Basta uno sguardo a Facebook e a Instagram per capire che spessissimo le scritte servono come sfondi per i selfie, o per documentare l’evento, come se qualcuno temesse di non essere creduto al ritorno. A molti l’abuso delle scritte dà fastidio, e anche questo sui social si vede. Ma pochi, finora, hanno avuto il coraggio di protestare o cancellare.
Sono sorpreso che i responsabili dei Parchi nazionali Gran Sasso-Laga, della Maiella, dei Sibillini e d’Abruzzo, Lazio e Molise non abbiano ancora vietato le scritte, e inviato Carabinieri Forestali o volontari a eliminarle. Mi stupisce che non abbiano fatto altrettanto le Sezioni CAI dell’Abruzzo, del Lazio e delle altre regioni colpite. Non capisco perché non si siano espressi Mountain Wilderness o il WWF.

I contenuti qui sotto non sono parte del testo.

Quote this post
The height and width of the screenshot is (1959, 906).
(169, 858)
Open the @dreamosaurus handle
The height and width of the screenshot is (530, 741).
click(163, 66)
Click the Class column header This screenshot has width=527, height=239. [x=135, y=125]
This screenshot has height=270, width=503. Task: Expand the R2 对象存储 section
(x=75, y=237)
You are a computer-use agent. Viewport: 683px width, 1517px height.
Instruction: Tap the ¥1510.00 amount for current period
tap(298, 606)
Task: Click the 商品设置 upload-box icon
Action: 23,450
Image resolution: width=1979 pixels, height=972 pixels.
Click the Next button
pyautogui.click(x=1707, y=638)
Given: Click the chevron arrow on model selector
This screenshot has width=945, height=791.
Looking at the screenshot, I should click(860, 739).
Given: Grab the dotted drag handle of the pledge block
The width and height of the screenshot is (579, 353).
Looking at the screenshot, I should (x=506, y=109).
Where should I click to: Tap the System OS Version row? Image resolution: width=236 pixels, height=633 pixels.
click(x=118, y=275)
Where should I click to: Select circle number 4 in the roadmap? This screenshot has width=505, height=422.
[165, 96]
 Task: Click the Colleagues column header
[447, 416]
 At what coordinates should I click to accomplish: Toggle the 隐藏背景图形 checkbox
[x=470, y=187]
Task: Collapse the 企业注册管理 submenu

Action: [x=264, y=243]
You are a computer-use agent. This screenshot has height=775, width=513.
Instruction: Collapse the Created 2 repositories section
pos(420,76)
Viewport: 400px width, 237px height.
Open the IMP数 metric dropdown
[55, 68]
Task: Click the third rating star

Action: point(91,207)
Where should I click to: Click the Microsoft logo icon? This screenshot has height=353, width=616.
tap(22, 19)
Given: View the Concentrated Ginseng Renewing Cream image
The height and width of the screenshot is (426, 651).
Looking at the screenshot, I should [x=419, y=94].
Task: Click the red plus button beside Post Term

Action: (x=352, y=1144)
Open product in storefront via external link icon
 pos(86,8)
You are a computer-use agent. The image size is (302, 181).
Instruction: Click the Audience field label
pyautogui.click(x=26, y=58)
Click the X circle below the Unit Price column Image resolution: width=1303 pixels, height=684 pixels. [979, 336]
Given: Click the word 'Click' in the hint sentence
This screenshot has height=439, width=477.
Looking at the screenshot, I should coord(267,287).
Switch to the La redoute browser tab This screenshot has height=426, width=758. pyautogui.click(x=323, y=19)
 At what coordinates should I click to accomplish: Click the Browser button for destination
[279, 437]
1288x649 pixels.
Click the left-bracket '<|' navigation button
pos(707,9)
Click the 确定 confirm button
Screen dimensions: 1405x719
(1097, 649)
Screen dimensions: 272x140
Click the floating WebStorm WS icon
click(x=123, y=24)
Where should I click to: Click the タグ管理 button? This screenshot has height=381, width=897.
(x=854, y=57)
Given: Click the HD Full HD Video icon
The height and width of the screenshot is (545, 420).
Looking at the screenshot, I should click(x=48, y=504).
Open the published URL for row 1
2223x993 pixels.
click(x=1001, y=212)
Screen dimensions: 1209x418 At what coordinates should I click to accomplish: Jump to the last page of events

Mi dispiace che il Club 2000m, che promuove e certifica la collezione dei 243 “duemila” dell’Appennino (un’idea che anni fa ho contribuito a lanciare), sia diventato di fatto il promotore delle scritte. Basta un’occhiata alla sua seguitissima pagina Facebook per vedere scritte di vetta in tutte le salse, dritte o rovesciate, lasciate a terra o issate come trofei. Mi chiedo se una moratoria di un mese le renderebbe meno virali, ma non sono io a decidere.
Non c’è dubbio – lo ripeto ancora una volta – che edifici, seggiovie abbandonate ed elicotteri danneggino le vette più qualche pennellata di vernice. Trovare una cima al naturale, però, a migliaia di escursionisti dà gioia. I pennellatori delle vette, oltre a imbrattare l’ambiente, riducono per molti il piacere di andare in montagna per molti. Non è possibile fermarli?